## SET PROBLEM
Continue the piece arguing that education starts at home rather than at school, picking up right after its final sentence.

### EXTRACT TO READ

This graph of the 17 Global Sustainable Goals (SDGs) was circulated by the World Bank on Twitter with the following text:


"It all starts at school. Education is key to achieving SDG Goals. Who else agrees?".


I replied saying I disagree. When referring to education, it is not true that it all starts at school.

It all starts at home.

Despite its fundamental role, especially in early childhood, 'home education' or 'family education' is often ignored or sidelined.

The Lifelong Learning paradigm acknowledges that learning is a continuum that starts at birth. Early Childhood Care and Education officially cover from birth to entry into primary school (UNESCO-GEM Report Glossary 2020). Parents, grandparents and other caregivers play the most important role in this early stage of life. 

Studies and evaluations throughout the world consistently ratify that family conditions and backgrounds are a major factor in children's present and future life prospects. Parental education is a factor with tremendous impact on children's education and learning in school; it is responsible for over 50% of student achievement in various kinds of national and international standardized tests, including PISA.

Millions of children do not attend school or stay in school only for a short period of time. For them, the family and the community are their main education and learning environments.

School is not a starting point in terms of knowledge. When children arrive in school, they are not blank slates; they know a lot. Some of the fundamental and long-lasting learning experiences take place in early childhood. Without tutors, children become fluent speakers of their language. They know many things about the natural and the social world around them, and have learned to interact with them in many ways. Research shows that important values and attitudes are developed in these early years, prior to any school experience.

######
### DATASET ENTRIES

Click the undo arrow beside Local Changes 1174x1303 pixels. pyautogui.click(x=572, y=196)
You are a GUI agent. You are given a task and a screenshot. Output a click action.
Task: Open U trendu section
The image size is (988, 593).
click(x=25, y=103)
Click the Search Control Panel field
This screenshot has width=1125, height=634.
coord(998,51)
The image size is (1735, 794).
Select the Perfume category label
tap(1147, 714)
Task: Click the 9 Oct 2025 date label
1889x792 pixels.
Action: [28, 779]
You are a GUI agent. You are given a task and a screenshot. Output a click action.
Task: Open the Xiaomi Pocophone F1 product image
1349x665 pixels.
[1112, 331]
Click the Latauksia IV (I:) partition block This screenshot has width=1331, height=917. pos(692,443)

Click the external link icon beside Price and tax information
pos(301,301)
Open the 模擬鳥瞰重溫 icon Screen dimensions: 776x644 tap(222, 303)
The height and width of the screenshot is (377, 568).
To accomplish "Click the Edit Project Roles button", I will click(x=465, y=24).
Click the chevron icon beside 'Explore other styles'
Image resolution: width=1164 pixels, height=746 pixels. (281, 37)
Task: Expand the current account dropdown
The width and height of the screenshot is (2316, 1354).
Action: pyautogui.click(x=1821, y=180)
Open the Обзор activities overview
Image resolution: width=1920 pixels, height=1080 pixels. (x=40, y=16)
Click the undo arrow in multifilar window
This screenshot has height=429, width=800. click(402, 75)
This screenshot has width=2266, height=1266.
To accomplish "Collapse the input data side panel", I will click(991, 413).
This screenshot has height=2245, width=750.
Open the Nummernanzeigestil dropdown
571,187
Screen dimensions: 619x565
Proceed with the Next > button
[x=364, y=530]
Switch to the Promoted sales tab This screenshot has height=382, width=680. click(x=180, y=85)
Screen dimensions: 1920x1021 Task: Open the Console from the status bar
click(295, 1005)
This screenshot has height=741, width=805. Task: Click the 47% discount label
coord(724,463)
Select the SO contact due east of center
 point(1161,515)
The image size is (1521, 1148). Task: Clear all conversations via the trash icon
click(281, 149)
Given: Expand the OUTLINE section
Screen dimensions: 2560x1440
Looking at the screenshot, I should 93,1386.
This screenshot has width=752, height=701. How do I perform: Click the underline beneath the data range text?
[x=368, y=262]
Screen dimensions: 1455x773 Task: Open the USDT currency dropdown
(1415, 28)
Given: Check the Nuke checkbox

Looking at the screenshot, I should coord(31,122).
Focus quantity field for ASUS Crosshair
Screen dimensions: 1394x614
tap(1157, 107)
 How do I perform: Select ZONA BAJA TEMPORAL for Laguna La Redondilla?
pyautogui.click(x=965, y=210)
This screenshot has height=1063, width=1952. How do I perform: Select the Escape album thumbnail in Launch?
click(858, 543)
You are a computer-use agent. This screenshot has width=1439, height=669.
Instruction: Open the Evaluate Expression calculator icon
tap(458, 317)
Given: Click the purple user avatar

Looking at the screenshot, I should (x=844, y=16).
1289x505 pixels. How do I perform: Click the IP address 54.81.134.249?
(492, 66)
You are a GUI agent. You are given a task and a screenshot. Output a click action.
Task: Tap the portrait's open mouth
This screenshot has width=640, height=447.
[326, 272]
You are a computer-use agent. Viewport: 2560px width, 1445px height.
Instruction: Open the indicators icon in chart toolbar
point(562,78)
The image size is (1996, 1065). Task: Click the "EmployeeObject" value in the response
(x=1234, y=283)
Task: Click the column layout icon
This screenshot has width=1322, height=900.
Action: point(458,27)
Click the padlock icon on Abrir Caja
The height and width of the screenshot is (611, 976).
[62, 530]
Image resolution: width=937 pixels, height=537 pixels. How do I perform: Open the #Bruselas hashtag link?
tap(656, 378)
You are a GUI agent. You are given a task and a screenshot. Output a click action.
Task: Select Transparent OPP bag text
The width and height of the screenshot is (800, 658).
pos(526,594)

######

## EXPECTED OUTPUT
School age and school entry may be too late for many interventions. Child malnutrition is high in many counties among children between 2 and 5 years of age. Chronic malnutrition, if not dealt with on time, condemns children to physical, emotional and cognitive problems that may affect them for the rest of their lives.

Contrary to popular belief, reading and writing do not begin at school. Abundant research shows that home and the local community play a key role in stimulating the curiosity and the initial contacts with the written world. Differences between children who have rich cultural contexts at home and those who do not often result in important differences in terms of learning achievement in reading and writing in school.

So: when it comes to education and learning, and seen with a Lifelong Learning perspective, it is not true that all starts at school. It all starts at home and we must make sure to provide families with the best conditions possible to raise and educate their children, including dignified living conditions and parental education.